With the risks to both patients and providers in mind, here are several tips for strengthening healthcare information technology security.Survey Says
The survey of 95 healthcare executives about their priorities for 2017 was conducted by Healthcare IT News. After security, respondents said they planned to make upgrades in analytics (51 percent), patient engagement and population health (44 percent each).
When asked, “Which security issues will your organization be focusing on the most in 2017?,” 20 percent reported network security and 17 percent said app security.
Given the statistics involving breaches in network and app security, leaders have good reason to bolster those areas, with hacking, phishing and ransomware incidents happening almost daily. And mobile devices pose their own challenges.
Mobile Devices at Risk
While mobile devices have revolutionized communication in healthcare for the better, they’ve also made the industry more vulnerable to data lapses and attacks.
According to the Department of Health and Human Services' Office for Civil Rights, it’s increasingly common for mobile devices in particular to be involved in data breaches.
Between January 2015 and the end of October 2017, there have been 71 breaches reported to the Office of Civil Rights that involved portable storage devices, laptops, smartphones and tablets. In all, more than 1.3 million patients and plan member records were exposed.
In one of the largest penalties, a hospital in Texas paid $3.2 million after the theft of unencrypted mobile devices impacted more than 6,200 individuals. And there have been multiple other multi-million dollar penalties for similar breaches.
Preventive Security Care
Experts say the majority of data breaches can be prevented by having simple security best practices in place, such as requiring mobile device data to be encrypted.
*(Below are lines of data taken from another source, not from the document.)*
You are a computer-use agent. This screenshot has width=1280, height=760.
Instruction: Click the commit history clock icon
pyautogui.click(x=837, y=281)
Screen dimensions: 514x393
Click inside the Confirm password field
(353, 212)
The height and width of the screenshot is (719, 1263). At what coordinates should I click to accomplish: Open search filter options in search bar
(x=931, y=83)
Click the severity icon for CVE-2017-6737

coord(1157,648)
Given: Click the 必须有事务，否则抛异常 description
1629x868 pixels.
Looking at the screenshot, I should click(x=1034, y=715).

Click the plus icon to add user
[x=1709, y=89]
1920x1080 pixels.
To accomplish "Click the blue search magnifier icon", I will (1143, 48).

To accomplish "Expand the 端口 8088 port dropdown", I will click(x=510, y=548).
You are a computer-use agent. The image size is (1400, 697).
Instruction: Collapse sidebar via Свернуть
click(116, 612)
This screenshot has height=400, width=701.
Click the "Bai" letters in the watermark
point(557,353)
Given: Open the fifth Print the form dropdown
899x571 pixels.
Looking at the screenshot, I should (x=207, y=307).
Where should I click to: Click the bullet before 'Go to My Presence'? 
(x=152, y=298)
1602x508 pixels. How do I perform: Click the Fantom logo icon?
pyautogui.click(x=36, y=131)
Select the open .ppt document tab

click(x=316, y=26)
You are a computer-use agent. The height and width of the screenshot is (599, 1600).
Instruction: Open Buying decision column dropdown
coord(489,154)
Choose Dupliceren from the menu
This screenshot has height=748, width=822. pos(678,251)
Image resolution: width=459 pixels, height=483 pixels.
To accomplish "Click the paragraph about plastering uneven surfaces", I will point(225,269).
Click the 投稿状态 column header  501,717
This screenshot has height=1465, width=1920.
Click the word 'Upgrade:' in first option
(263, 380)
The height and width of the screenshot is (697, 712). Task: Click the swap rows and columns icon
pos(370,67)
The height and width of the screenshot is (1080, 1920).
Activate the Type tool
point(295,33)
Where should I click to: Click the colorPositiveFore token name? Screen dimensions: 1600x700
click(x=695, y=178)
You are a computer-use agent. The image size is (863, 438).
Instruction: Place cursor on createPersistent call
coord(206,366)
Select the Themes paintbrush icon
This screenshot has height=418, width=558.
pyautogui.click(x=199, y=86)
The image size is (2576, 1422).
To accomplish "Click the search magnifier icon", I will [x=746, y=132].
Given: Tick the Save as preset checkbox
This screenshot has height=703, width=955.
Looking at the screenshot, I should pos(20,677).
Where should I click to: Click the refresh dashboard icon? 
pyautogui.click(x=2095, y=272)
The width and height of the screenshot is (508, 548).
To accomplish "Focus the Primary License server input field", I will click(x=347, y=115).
The Health Insurance Portability and Accountability Act (HIPAA) Security Rule doesn’t require such encryption, but the benefits are clear.
Other security tips and best practices include:
- Having a full inventory of all devices that have access to protected health information, especially if your hospital has a Bring Your Own Device (BYOD) policy.
- Including in your BYOD requirements the ability to remotely wipe devices of all data if they’re lost or misplaced.
- Using digital Two-Way Radios instead of smartphones
- Allowing access only if the devices have the appropriate security controls in place, for instance, screen locks with strong passwords.
- Requiring regular staff training on privacy and security.
- Using only one of the secure smartphone apps for healthcare for texting and other messaging.
- When they’re away from the hospital, instructing staff to never use public WiFi to remotely access healthcare information and to use a secure virtual private network (VPN) instead.
- Conducting a full risk assessment to identify vulnerabilities in every element of your operation related to data, including mobile devices and more.
Hope for the Best, Prepare for the Worst
Even organizations with airtight data security plans in place are just one unlocked mobile device screen away from a costly breach. So while taking steps to strengthen healthcare information technology security, it’s important to also be ready if something goes wrong.
Research suggests that organizations that have invested in business continuity management and disaster recovery services recover more quickly than those who don’t. So while you hope for the best when it comes to cybersecurity, also be prepared for the worst.